CineVisioni: la recensione di Crawl – Intrappolati

Nonostante l'impegno dei protagonisti il film non decolla

In programmazione a Grosseto – The Space Cinema

Quando un enorme uragano colpisce la sua città natale in Florida, Haley (Kaya Scodelario) ignora gli ordini di evacuazione per cercare il padre scomparso (Barry Pepper). Trovandolo gravemente ferito e bloccato in un’intercapedine della loro casa di famiglia, i due restano rapidamente intrappolati e sommersi. Mentre il tempo stringe e fuori la tempesta è sempre più forte, Haley e suo padre scoprono che il livello dell’acqua che sale è l’ultimo dei loro problemi.
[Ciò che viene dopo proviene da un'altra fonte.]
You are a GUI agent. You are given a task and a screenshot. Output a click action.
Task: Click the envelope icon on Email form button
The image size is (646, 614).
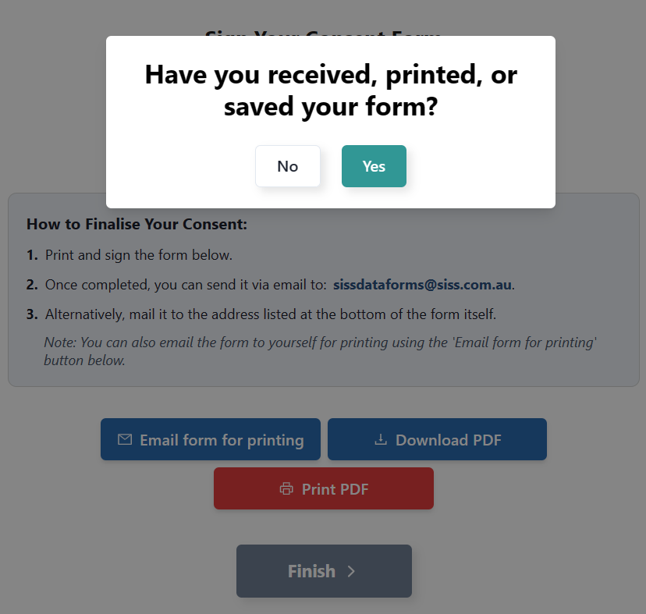125,440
Il titolo Crawl si riferisce tanto a quel seminterrato (in inglese “crawl space”) quanto al verbo “to crawl”, ovvero strisciare, che descrive bene il movimento dei coccodrilli. In Florida di coccodrilli ce ne sono tanti, pronti a strisciare fuori dal fango delle paludi (artificiali) e approfittare degli allagamenti occasionali per fare caccia grossa di carne umana.

Il regista di Crawl – Intrappolati è Alexandre Aja, che ha già firmato un altro film su bestie feroci che predano sott’acqua, il cult movie Piranha 3D. Come accennato, i protagonisti sono Kaya Scodelario (nota per le sue interpretazioni nella serie televisiva Skins, nella saga di film Maze Runner ed in Pirati dei Caraibi – La vendetta di Salazar) e Barry Pepper, consacrato dal ruolo del tiratore scelto Jackson nel pluripremiato Salvate il soldato Ryan di Steven Spielberg, del 1998 e in seguito tra i protagonisti de Il miglio verdeLa 25a ora.
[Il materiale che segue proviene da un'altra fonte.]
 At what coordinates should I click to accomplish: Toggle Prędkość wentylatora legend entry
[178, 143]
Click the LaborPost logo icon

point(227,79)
La storia è quella di un padre esigente e presente e una figlia dalle indubbie potenzialità ma incapace di esprimere i propri talenti. La novità, almeno parziale, sta tutta nel fatto che i ruoli non sono come ci si aspetta, con la figlia chiamata a salvare il padre dalle fauci degli alligatori.

Il tutto viene condito con gli ingredienti preferiti dal pubblico: qualche jump scare qua e là, riprese veloci e conseguente montaggio, un po’ di splatter ma solo quanto basta.

Nonostante l’impegno dei protagonisti, però, il film non decolla. Il ritmo parte veloce e così rimane, ma manca un vero coinvolgimento, complice anche un quasi totale disinteresse verso l’approfondimento o lo sviluppo dei personaggi. E questo fa arrabbiare molto, non perché Aja non abbia talento, ma proprio perché ce l’ha e si presta a realizzare film mediocri, diretti con la mano sinistra.

Purtroppo l’ultimo film degno di nota sui coccodrilli rimane Lake Placid, datato 1999. Nonostante le mascelle ben in vista esibite dai rettili, Crawl – Intrappolati è un film assolutamente sdentato, incapace di mordere.